- WHAT THIS TASK INVOLVES -
Repeat every line of the data exactly, but not the pictures.

- AVAILABLE DATA -
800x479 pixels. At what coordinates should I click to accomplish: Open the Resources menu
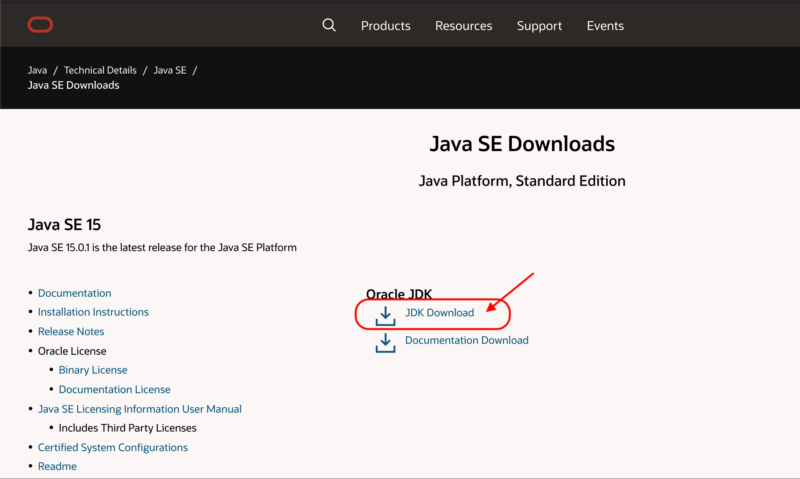(x=463, y=26)
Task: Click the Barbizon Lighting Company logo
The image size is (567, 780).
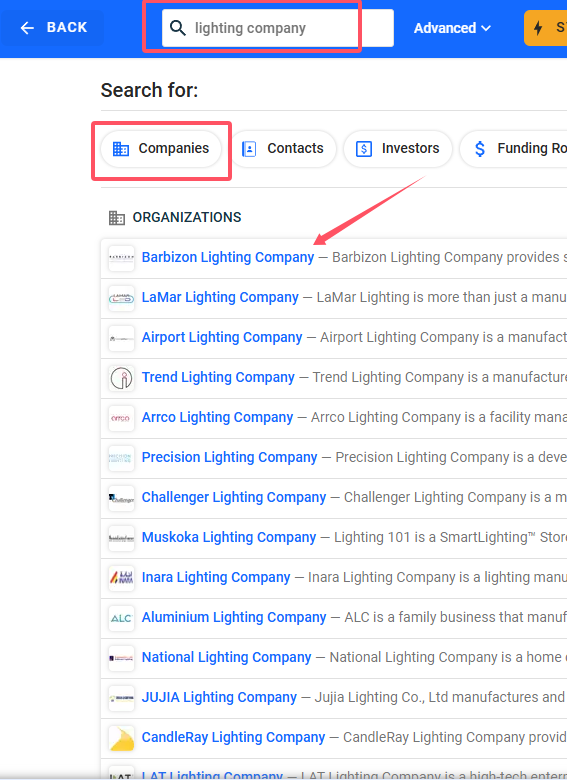Action: click(x=121, y=258)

- RESPONSE TO THE TASK -
800x479 pixels. At what coordinates should I click to accomplish: Open the Resources menu
(x=463, y=26)
Task: Click the Barbizon Lighting Company logo
The image size is (567, 780).
Action: click(x=121, y=258)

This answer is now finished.